Dataset excerpt:
◇ ◇ ◇
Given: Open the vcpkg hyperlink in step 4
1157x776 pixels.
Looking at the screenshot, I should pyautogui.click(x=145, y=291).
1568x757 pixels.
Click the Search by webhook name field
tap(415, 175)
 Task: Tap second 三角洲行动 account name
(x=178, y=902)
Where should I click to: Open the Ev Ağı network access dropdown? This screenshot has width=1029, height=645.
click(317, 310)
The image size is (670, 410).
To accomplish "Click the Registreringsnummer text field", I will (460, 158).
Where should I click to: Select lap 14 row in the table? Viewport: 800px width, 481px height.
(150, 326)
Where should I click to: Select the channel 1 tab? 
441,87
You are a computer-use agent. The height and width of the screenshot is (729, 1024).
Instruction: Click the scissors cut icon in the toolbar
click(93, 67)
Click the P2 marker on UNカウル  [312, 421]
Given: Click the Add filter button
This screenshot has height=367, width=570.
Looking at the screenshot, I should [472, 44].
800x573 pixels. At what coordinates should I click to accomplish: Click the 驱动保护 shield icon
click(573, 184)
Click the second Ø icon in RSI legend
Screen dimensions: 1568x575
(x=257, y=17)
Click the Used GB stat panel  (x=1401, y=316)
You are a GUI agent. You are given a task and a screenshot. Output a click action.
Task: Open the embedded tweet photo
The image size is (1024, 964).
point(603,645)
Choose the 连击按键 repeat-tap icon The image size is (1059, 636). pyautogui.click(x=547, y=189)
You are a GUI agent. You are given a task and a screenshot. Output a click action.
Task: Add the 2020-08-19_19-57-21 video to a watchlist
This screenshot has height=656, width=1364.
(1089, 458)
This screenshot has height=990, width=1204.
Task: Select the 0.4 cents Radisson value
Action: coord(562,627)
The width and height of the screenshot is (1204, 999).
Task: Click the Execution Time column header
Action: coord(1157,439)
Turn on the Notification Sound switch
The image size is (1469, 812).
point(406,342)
◇ ◇ ◇
** WHAT THE EXERCISE ASKS **
Repeat every one of the entries above word for word, keeping each line unchanged.

** REPLY TO THE TASK **
Given: Open the vcpkg hyperlink in step 4
1157x776 pixels.
Looking at the screenshot, I should pyautogui.click(x=145, y=291).
1568x757 pixels.
Click the Search by webhook name field
tap(415, 175)
 Task: Tap second 三角洲行动 account name
(x=178, y=902)
Where should I click to: Open the Ev Ağı network access dropdown? This screenshot has width=1029, height=645.
click(317, 310)
The image size is (670, 410).
To accomplish "Click the Registreringsnummer text field", I will (460, 158).
Where should I click to: Select lap 14 row in the table? Viewport: 800px width, 481px height.
(150, 326)
Where should I click to: Select the channel 1 tab? 
441,87
You are a computer-use agent. The height and width of the screenshot is (729, 1024).
Instruction: Click the scissors cut icon in the toolbar
click(93, 67)
Click the P2 marker on UNカウル  [312, 421]
Given: Click the Add filter button
This screenshot has height=367, width=570.
Looking at the screenshot, I should [472, 44].
800x573 pixels. At what coordinates should I click to accomplish: Click the 驱动保护 shield icon
click(573, 184)
Click the second Ø icon in RSI legend
Screen dimensions: 1568x575
(x=257, y=17)
Click the Used GB stat panel  (x=1401, y=316)
You are a GUI agent. You are given a task and a screenshot. Output a click action.
Task: Open the embedded tweet photo
The image size is (1024, 964).
point(603,645)
Choose the 连击按键 repeat-tap icon The image size is (1059, 636). pyautogui.click(x=547, y=189)
You are a GUI agent. You are given a task and a screenshot. Output a click action.
Task: Add the 2020-08-19_19-57-21 video to a watchlist
This screenshot has height=656, width=1364.
(1089, 458)
This screenshot has height=990, width=1204.
Task: Select the 0.4 cents Radisson value
Action: coord(562,627)
The width and height of the screenshot is (1204, 999).
Task: Click the Execution Time column header
Action: coord(1157,439)
Turn on the Notification Sound switch
The image size is (1469, 812).
point(406,342)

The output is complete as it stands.